Guanine nucleotides modulate cell surface cAMP-binding sites in membranes from Dictyostelium discoideum

Abstract

D. discoideum contains kinetically distinguishable cell surface cAMP binding sites. One class, S, is slowly dissociating and has high affinity for cAMP (K d = 15 nM, t 1 2 = 15 s ). A second class is fast dissociating ( t 1 2 about 1 s) and is composed of high affinity binding sites H (K d ≈ 60 nM), and low affinity binding sites L (K d = ≈ 450 nM) which interconvert during the binding reaction. Guanine nucleotides affect these three binding types in membranes prepared by shearing D.discoideum cells through Nucleopore filters.
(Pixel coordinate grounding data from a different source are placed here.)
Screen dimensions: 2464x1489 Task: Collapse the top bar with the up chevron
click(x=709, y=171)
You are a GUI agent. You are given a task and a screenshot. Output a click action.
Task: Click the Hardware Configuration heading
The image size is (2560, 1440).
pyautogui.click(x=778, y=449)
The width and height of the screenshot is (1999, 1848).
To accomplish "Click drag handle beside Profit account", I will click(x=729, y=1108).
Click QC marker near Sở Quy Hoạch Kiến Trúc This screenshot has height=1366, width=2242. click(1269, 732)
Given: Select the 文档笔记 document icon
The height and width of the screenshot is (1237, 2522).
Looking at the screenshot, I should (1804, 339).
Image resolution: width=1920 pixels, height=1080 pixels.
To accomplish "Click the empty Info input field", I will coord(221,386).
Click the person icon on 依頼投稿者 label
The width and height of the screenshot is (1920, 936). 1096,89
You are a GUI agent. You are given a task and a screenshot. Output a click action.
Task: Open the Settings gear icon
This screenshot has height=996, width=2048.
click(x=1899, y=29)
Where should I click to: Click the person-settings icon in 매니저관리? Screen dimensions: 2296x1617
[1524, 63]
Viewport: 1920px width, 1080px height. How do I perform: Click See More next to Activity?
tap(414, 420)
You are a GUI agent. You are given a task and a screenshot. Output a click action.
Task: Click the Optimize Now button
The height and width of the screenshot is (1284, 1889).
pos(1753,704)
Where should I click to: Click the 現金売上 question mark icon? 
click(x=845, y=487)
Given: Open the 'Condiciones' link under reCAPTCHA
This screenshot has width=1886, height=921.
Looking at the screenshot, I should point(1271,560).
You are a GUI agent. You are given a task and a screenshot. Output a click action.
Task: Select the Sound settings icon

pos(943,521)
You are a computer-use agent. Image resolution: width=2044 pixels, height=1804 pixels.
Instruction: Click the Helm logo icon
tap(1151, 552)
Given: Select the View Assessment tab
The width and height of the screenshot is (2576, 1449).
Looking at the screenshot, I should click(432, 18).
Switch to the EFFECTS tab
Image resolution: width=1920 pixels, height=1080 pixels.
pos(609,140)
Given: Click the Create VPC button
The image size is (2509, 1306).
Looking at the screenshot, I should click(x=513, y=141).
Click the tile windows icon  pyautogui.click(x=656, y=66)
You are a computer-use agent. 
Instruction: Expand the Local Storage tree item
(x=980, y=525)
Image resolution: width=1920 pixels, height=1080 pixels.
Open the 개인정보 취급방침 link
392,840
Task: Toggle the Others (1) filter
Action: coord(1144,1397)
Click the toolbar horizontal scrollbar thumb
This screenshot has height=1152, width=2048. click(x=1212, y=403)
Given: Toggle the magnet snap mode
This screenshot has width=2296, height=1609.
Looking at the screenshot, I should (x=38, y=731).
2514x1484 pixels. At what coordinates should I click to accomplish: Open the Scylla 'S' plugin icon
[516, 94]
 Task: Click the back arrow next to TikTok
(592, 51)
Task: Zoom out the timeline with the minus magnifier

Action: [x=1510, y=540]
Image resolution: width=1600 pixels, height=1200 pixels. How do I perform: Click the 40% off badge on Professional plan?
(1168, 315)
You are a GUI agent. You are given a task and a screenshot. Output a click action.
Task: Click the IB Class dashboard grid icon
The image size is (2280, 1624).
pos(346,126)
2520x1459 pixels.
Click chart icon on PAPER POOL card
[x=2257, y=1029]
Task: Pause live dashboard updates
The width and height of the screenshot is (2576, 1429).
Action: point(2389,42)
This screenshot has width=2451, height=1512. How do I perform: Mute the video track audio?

The affinity of S for cAMP is reduced by guanine nucleotides from 13 nM to 25 nM, and the number of S-sites is reduced about 50%. The number of fast dissociating sites is not altered by guanine nucleotides, but these sites are mainly in the low affinity state. Half-maximal effects are obtained at about 1 μM GTP, 2 μM GDP and 10 μM Gpp(NH)p(guanyl-5′-yl-imidodiphosphate); ATP and ADP are without effect up to 1 mM. These results indicate that D.discoideum cells have a functionally active guanine nucleotide binding protein involved in the transduction of extracellular cAMP signals via cell surface cAMP receptors.